Gøtudanskt (pronounced /fo/, also Dano-Faroese) is a variety of Danish spoken in the Faroe Islands by Faroe Islanders. Its pronunciation is influenced by Faroese, the usual native language of Gøtudanskt speakers.

Gøtudanskt arose as a product of compulsory Danish language instruction in education in the Faroe Islands; its speakers routinely code-switch between Faroese and Gøtudanskt depending on their interlocutor's knowledge of Faroese.

== Etymology ==

Poulsen (1993) attributes the term Gøtudanskt to a teacher (1850–1930) from the small village of (Norðra)gøta on Eysturoy who spoke Danish with a pronounced accent, representing many of the common features of Gøtudanskt. Most people agree with this explanation. The term has alternatively been interpreted as "street Danish" based on the similarity between gøtu- and Danish gade 'street', but Poulsen criticizes these as unlikely.

== Definition ==
The term has been used to refer to different varieties in the literature, besides being used as a folk notion. Mitchinson (2012) considers Faroese Print-Danish as differing only from Standard Danish in terms of pronunciation, while Faroe-Danish furthermore incorporates elements of Faroese lexicon and grammar. The amount of Faroese influence differs between individuals.

Data provided
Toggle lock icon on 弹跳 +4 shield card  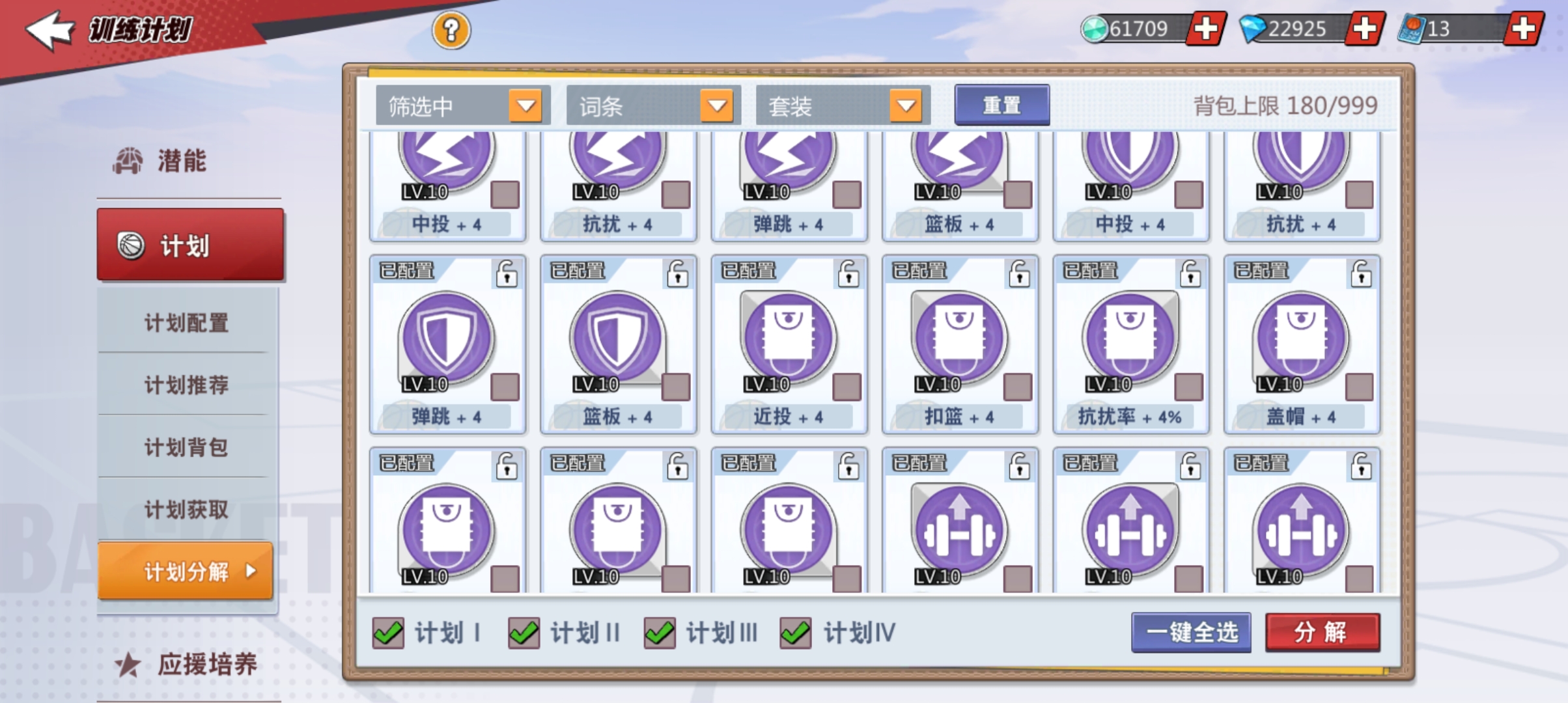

What to work on
Pick up the Gøtudanskt passage above right after its final sentence and carry it forward with one or two more paragraphs.

Answer to this problem
== Examples ==
An example of Gøtudanskt is the expression "Væk af vejen! Konge skrejen." ‘Away from the road! The king is sledding’. The word skrejen comes from the Faroese verb skreiða ‘to sled’, but is not in use in Danish. Another example is De store for flesen, de kan brække traver, where for flesen corresponds to Faroese fyri flesini 'outside the skerry' and traver to Faroese tráður fishing rods, ‘The big ones (i.e. coalfish) outside the skerry can break fishing rods’.

The traditional Faroese way of singing hymns (the Kingo song) uses Gøtudanskt. The metal band Týr's songs "Ramund Hin Unge" on the album Eric the Red and "Sinklars vísa" on the album Land are also sung in Gøtudanskt.